**Description of the task**
When you repeat the listing below, keep every word exactly and leave out each picture.

**Data to process**
◆ ◆ ◆ ◆ ◆

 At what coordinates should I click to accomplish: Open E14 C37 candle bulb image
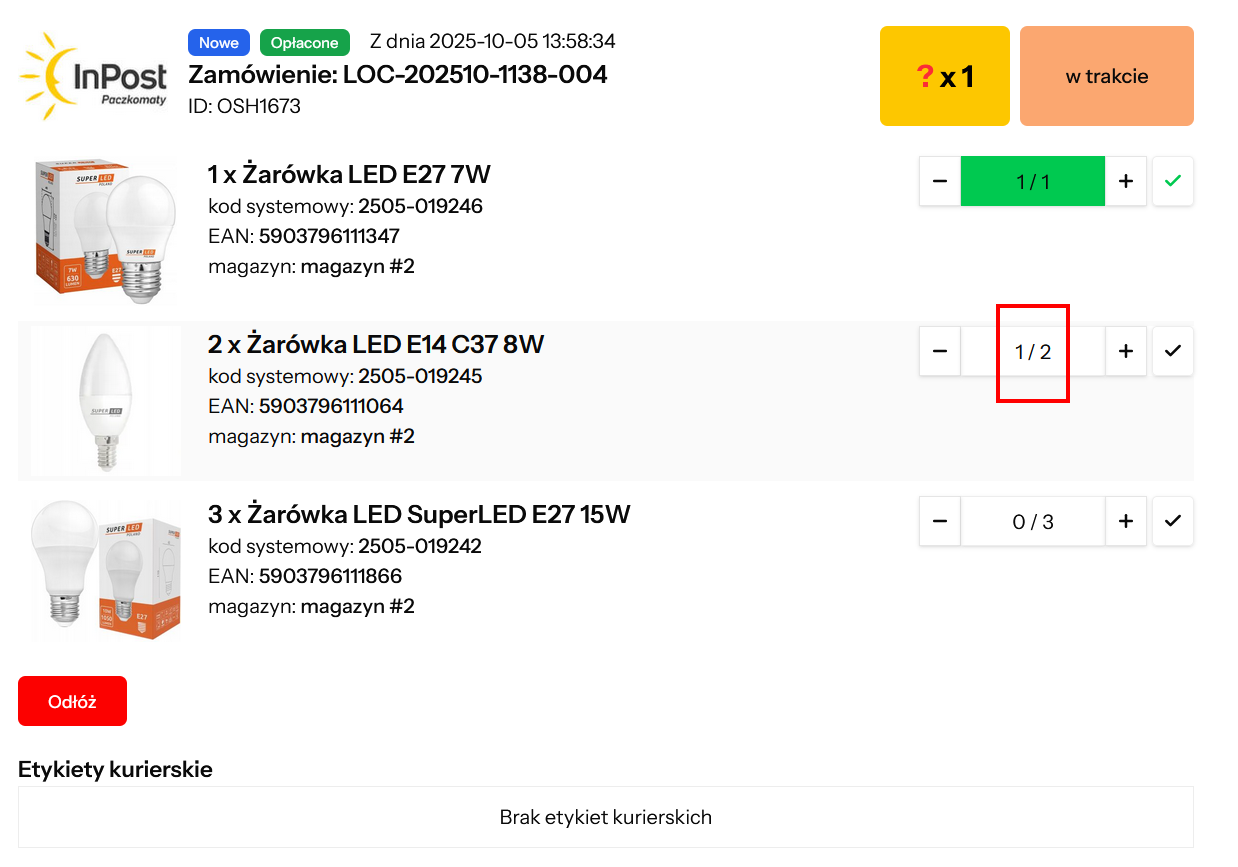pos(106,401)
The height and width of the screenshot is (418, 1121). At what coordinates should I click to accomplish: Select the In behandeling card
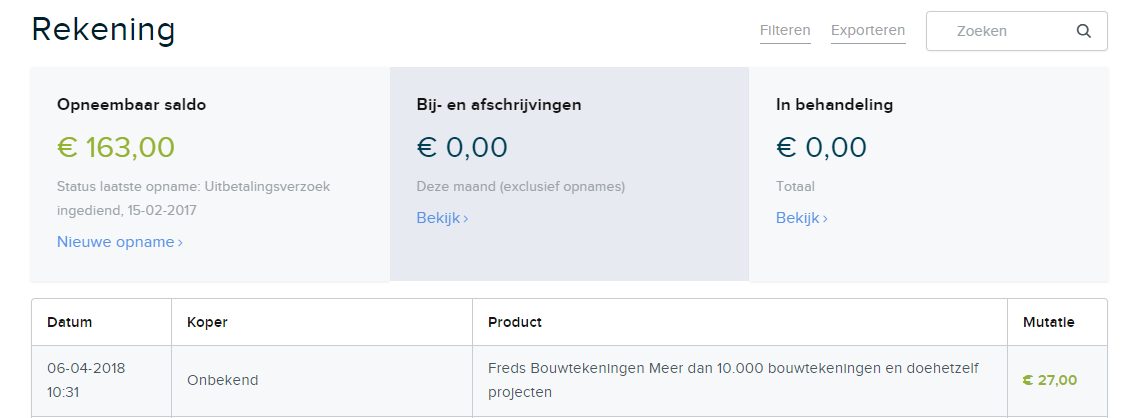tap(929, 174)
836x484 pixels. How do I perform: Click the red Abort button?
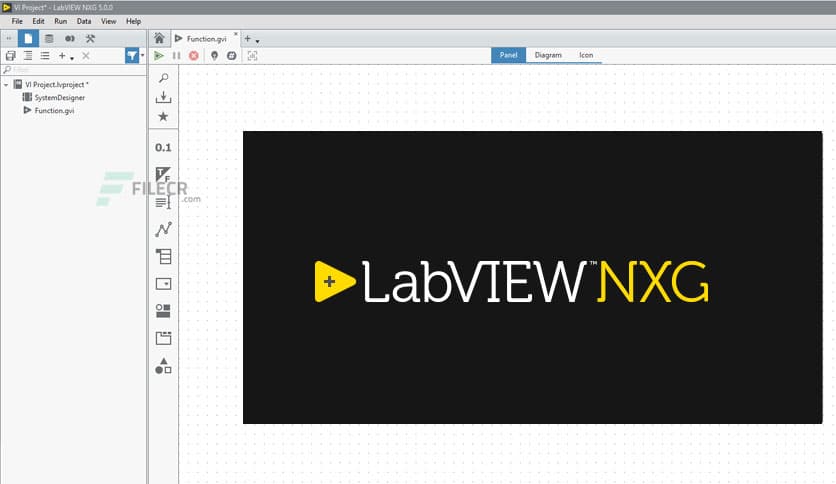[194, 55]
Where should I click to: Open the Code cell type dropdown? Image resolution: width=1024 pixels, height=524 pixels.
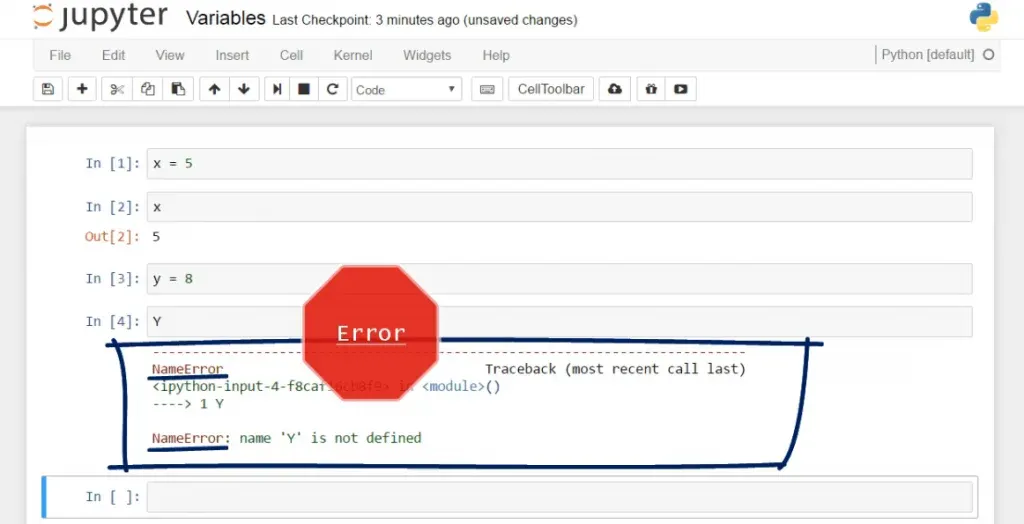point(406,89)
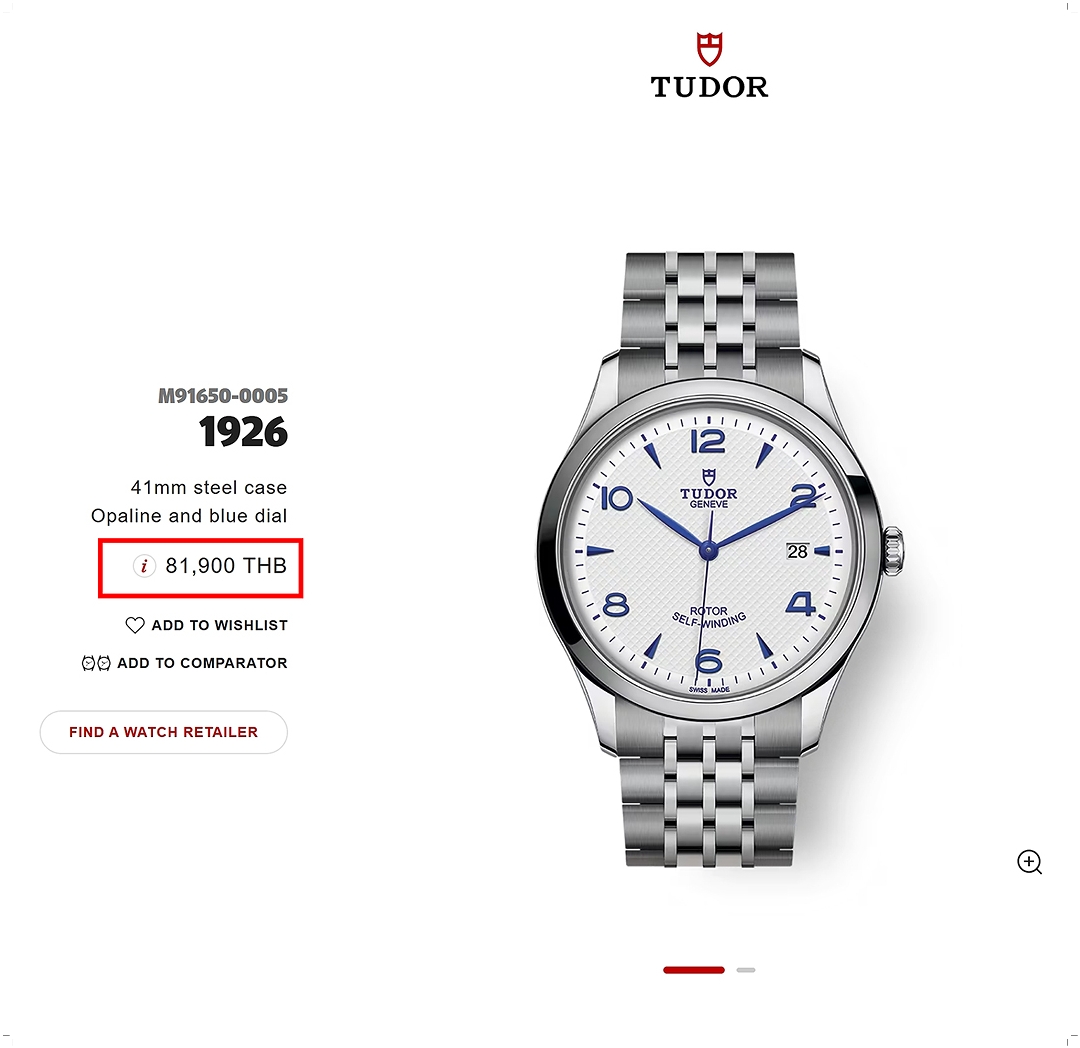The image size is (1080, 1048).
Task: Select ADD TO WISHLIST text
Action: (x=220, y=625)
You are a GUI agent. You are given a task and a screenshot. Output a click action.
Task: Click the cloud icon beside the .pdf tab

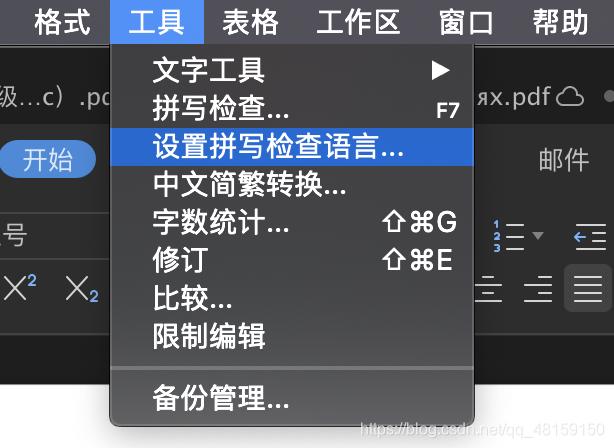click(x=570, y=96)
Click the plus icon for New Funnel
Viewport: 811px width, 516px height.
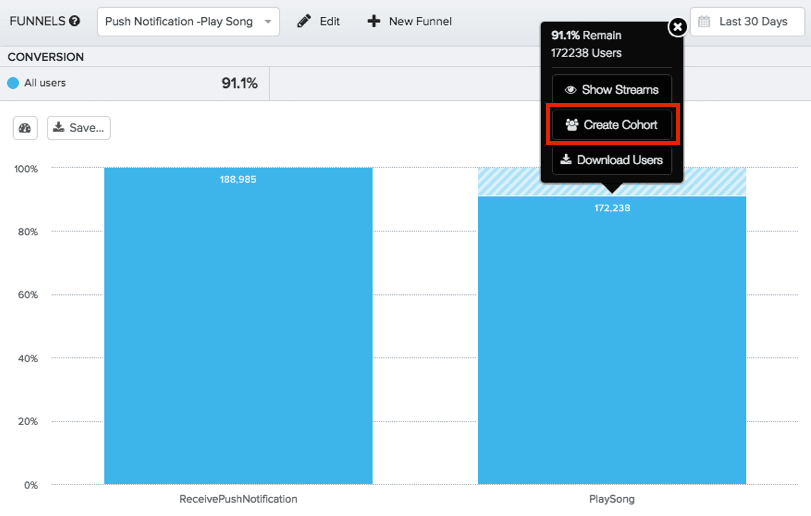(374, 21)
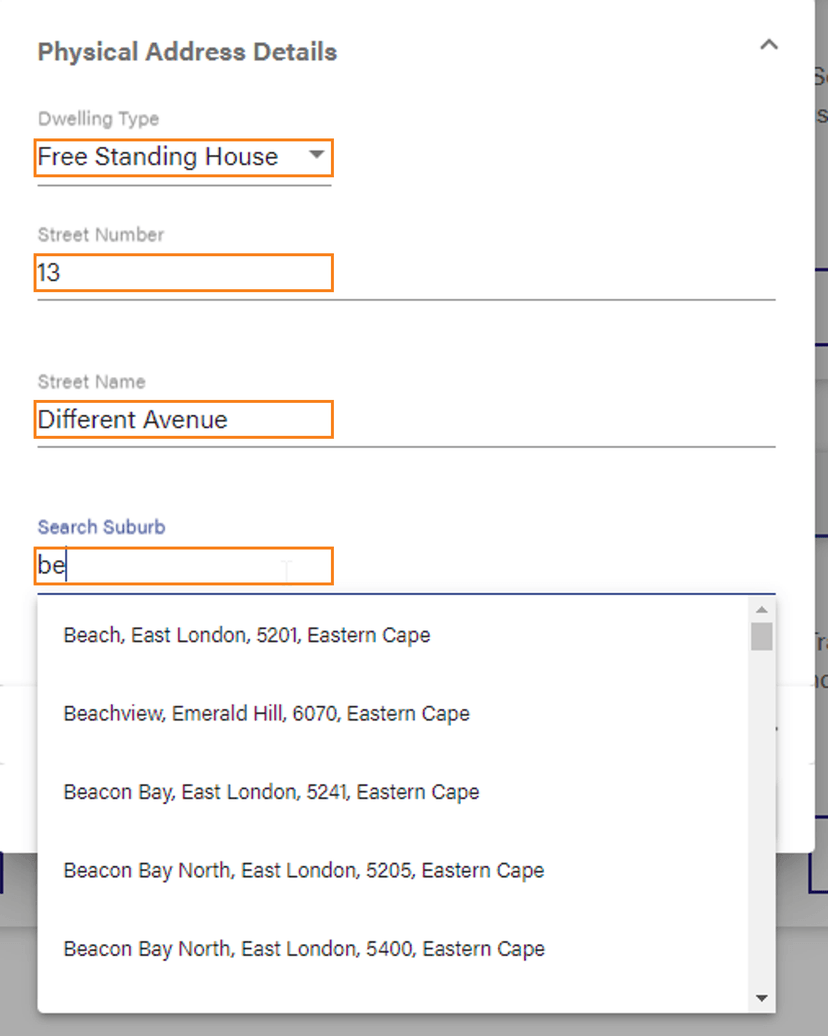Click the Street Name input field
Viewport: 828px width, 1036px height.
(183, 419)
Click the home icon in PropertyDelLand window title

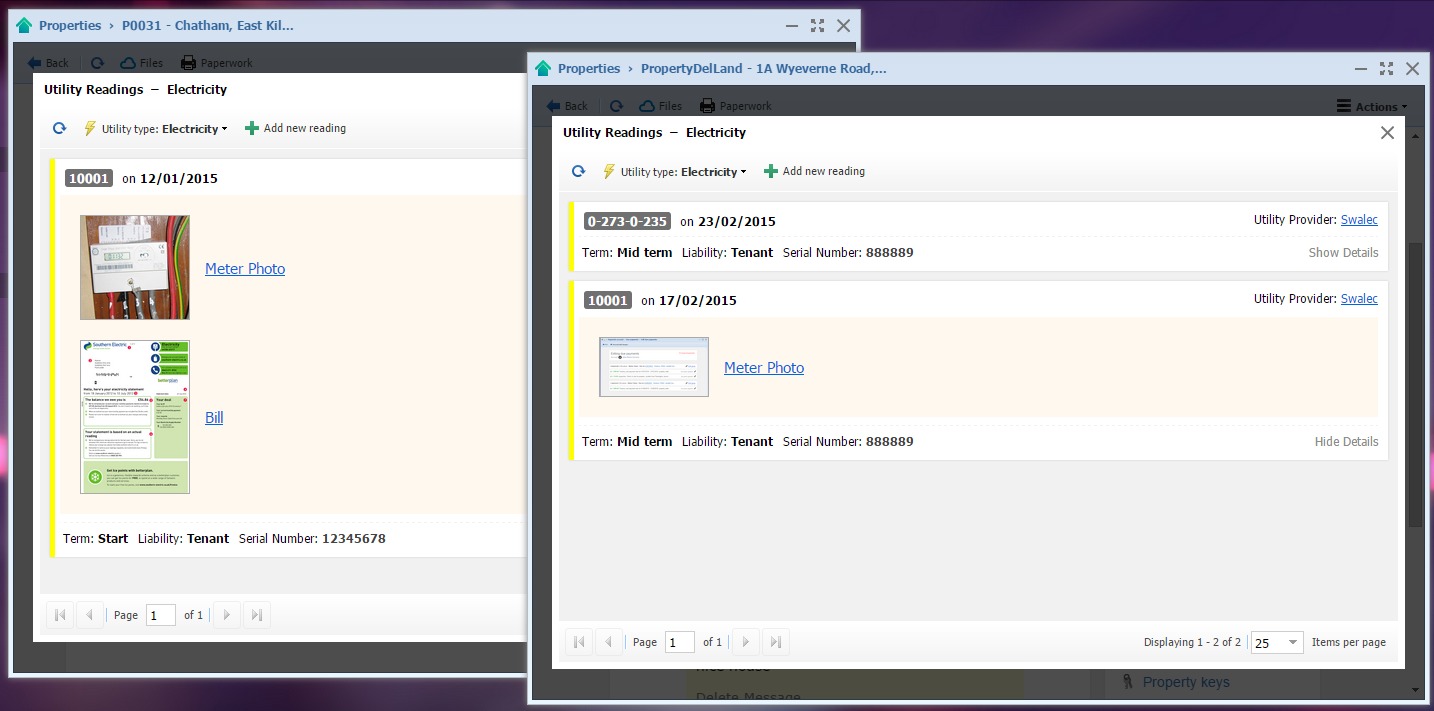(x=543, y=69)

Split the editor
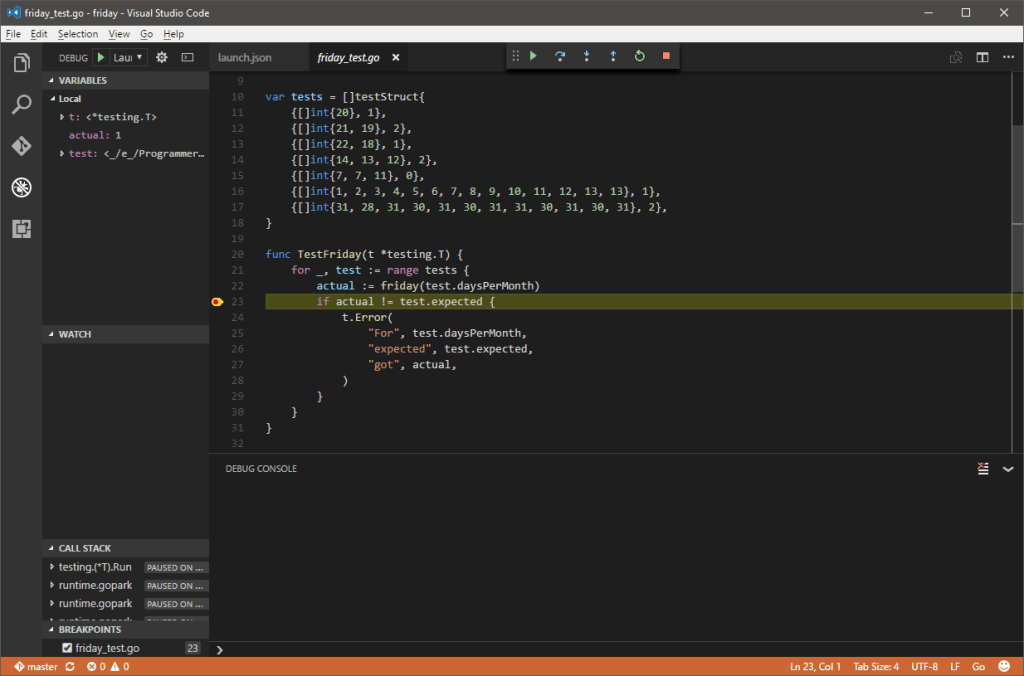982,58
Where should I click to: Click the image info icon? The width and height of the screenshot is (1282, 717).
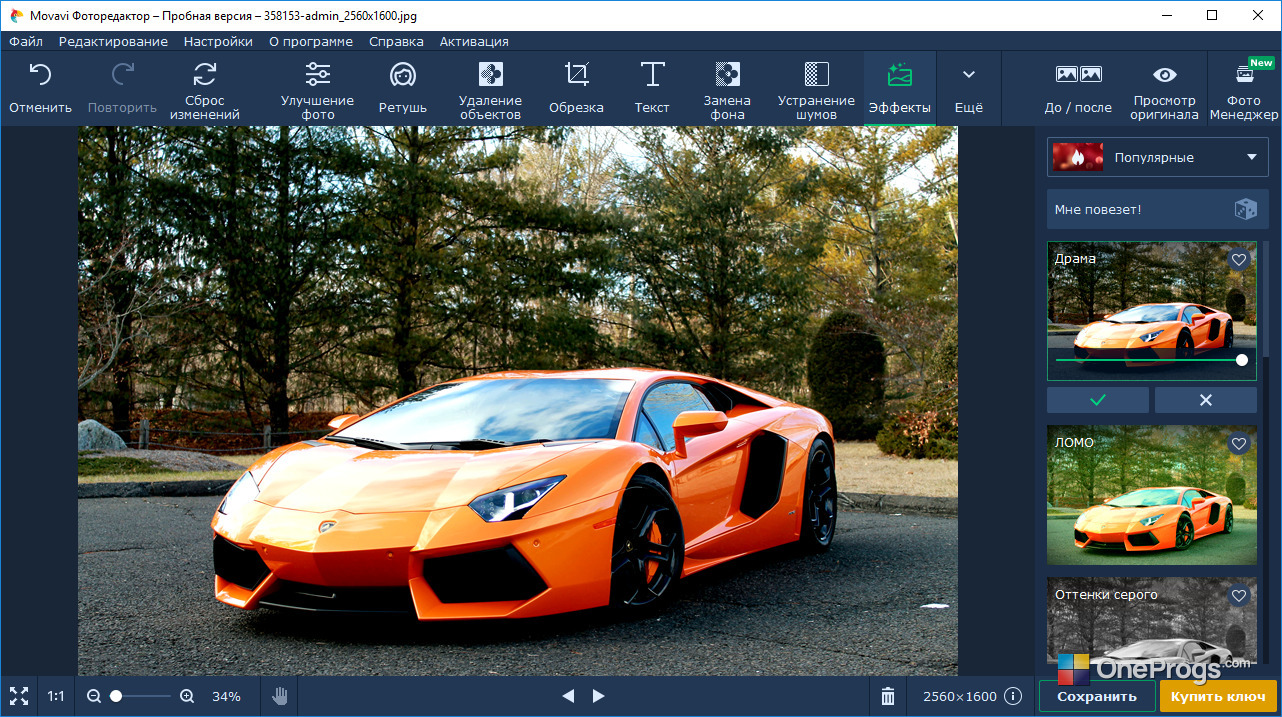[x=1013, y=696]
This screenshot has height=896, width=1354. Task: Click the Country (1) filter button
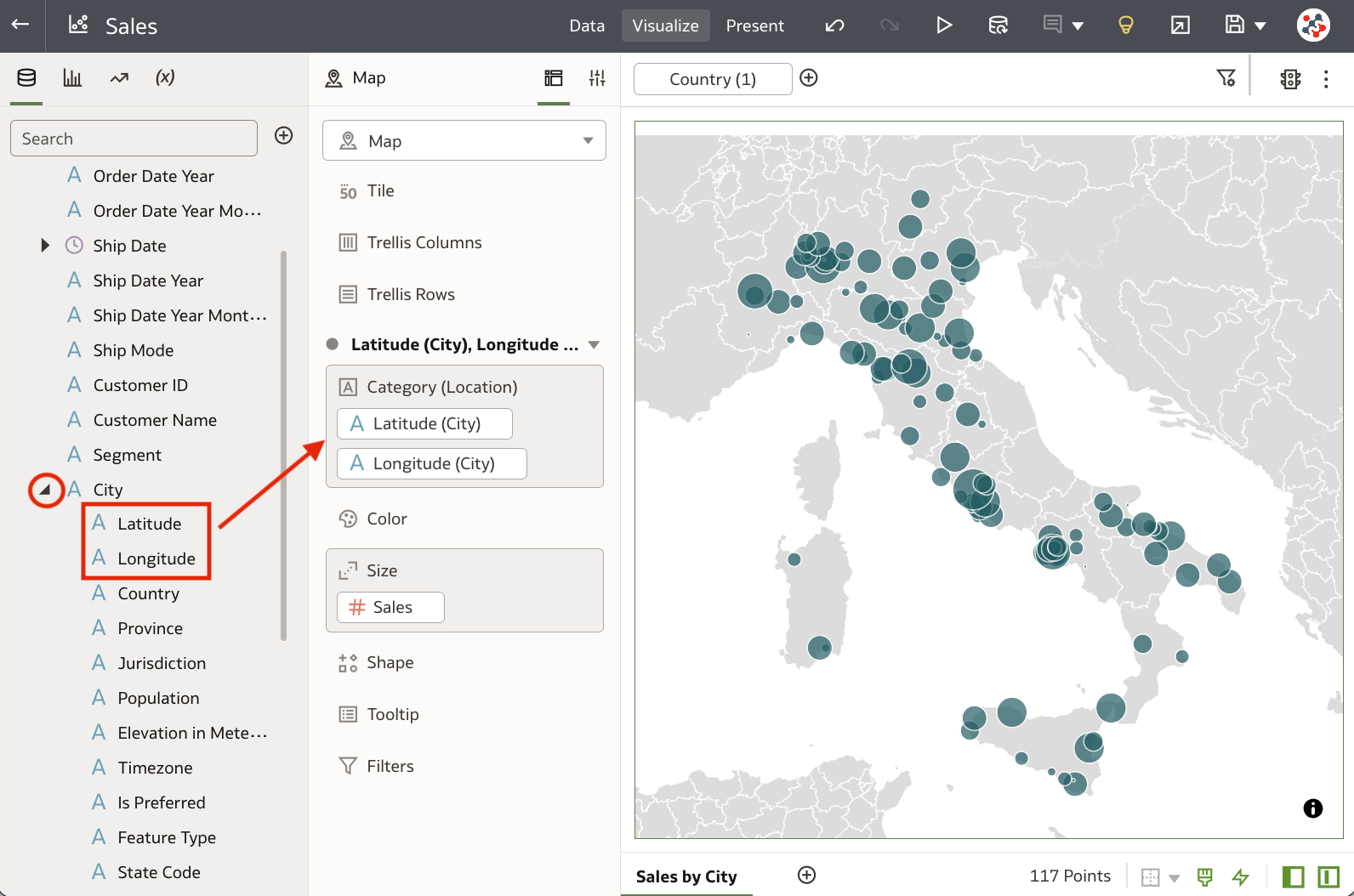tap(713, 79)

◆ ◆ ◆ ◆ ◆

**The completed task**
 At what coordinates should I click to accomplish: Open E14 C37 candle bulb image
pos(106,401)
The height and width of the screenshot is (418, 1121). At what coordinates should I click to accomplish: Select the In behandeling card
tap(929, 174)
836x484 pixels. How do I perform: Click the red Abort button?
[194, 55]
Where should I click to: Open the Code cell type dropdown? Image resolution: width=1024 pixels, height=524 pixels.
point(406,89)
The image size is (1080, 1048).
Task: Select ADD TO WISHLIST text
Action: (x=220, y=625)
You are a GUI agent. You are given a task and a screenshot. Output a click action.
Task: Click the cloud icon beside the .pdf tab

click(x=570, y=96)
Click the plus icon for New Funnel
Viewport: 811px width, 516px height.
(374, 21)
Click the Street Name input field
Viewport: 828px width, 1036px height.
(183, 419)
Click the home icon in PropertyDelLand window title

(x=543, y=69)

Split the editor
982,58
Where should I click to: Click the image info icon? The width and height of the screenshot is (1282, 717).
[x=1013, y=696]
This screenshot has height=896, width=1354. Task: Click the Country (1) filter button
tap(713, 79)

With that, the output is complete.